▸ Exercise details: Would you please output the lines from the one holding "Task: Open the" to the end of the entries, exactly and with no others?

-- Extracted entries follows --

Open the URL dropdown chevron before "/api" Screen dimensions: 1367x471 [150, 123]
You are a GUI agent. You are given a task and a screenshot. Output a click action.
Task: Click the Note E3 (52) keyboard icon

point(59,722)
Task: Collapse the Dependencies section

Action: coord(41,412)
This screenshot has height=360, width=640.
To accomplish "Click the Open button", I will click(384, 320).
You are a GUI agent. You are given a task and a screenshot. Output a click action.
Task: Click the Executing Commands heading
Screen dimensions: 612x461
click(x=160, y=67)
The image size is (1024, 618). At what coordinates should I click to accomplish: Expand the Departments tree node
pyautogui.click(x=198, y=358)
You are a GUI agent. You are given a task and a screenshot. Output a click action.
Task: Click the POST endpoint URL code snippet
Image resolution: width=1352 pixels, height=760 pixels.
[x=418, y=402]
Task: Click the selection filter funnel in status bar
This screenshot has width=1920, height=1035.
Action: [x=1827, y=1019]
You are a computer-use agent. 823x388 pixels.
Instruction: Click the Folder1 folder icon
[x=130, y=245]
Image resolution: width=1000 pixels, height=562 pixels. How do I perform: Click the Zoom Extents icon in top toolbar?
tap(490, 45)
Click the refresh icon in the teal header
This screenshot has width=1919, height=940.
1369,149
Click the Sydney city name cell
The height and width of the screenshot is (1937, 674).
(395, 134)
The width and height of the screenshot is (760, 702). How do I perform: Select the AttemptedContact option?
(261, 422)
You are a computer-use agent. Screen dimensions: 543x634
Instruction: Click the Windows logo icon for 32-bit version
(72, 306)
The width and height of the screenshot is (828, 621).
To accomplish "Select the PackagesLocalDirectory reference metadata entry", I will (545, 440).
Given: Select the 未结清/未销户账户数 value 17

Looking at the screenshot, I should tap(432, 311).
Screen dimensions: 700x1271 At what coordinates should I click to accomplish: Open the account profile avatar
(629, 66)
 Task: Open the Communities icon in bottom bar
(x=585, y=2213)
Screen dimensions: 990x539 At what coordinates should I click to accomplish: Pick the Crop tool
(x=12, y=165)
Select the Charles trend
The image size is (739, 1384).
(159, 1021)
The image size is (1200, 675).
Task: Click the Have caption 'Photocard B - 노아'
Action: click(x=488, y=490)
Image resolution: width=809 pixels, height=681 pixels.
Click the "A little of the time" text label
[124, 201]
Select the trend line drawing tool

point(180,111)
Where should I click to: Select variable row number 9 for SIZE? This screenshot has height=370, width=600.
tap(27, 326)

-- Extracted entries concluded --

▸ Answer to the problem:
 Task: Open the Communities icon in bottom bar
(x=585, y=2213)
Screen dimensions: 990x539 At what coordinates should I click to accomplish: Pick the Crop tool
(x=12, y=165)
Select the Charles trend
The image size is (739, 1384).
(159, 1021)
The image size is (1200, 675).
Task: Click the Have caption 'Photocard B - 노아'
Action: click(x=488, y=490)
Image resolution: width=809 pixels, height=681 pixels.
Click the "A little of the time" text label
[124, 201]
Select the trend line drawing tool

point(180,111)
Where should I click to: Select variable row number 9 for SIZE? This screenshot has height=370, width=600.
tap(27, 326)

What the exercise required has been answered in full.